Thread: Inverse Gaussian Exponential Family

Can anyone tell me how to prove the Inverse Gaussian distribution belongs to the exponential family? I've shown it with both the Poisson and the exponential distribution itself, but am struggling with the Inverse Gaussian being more complicated.

For anyone that doesn't know, it takes the form:

f(y)=(sqrt(2*pi*ф*(y^3)))*exp(-((y-µ)^2)/(2*pi*(µ^2)*y)) where y,ф,µ >0

Many thanks,
Shaun

ok i'm not bumping this thread, just saying that i have now got to the point where i need to express

(1/µ) - (1/2y) - y/(2*(µ^2))

in the form

yθ + b(θ)

Appreciate any help

Shaun

Originally Posted by Shaun Gill

Can anyone tell me how to prove the Inverse Gaussian distribution belongs to the exponential family?
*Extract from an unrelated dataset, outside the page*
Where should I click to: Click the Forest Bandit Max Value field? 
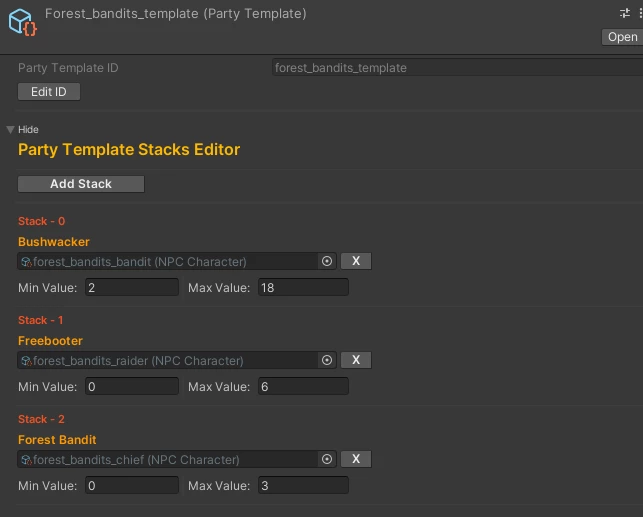[x=303, y=485]
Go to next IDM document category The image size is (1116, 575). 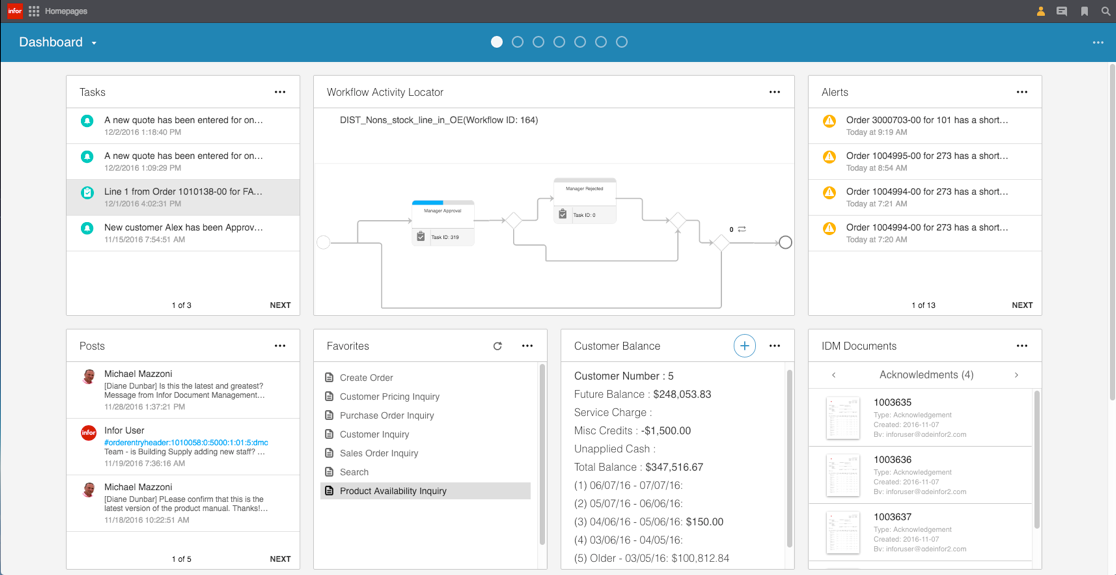1016,375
I've shown it with both the Poisson and the exponential distribution itself, but am struggling with the Inverse Gaussian being more complicated.

For anyone that doesn't know, it takes the form:

f(y)=(sqrt(2*pi*ф*(y^3)))*exp(-((y-µ)^2)/(2*pi*(µ^2)*y)) where y,ф,µ >0

Many thanks,
Shaun

Have you read this and this.

I have and I'm still stuck. Can you point me in the right direction ?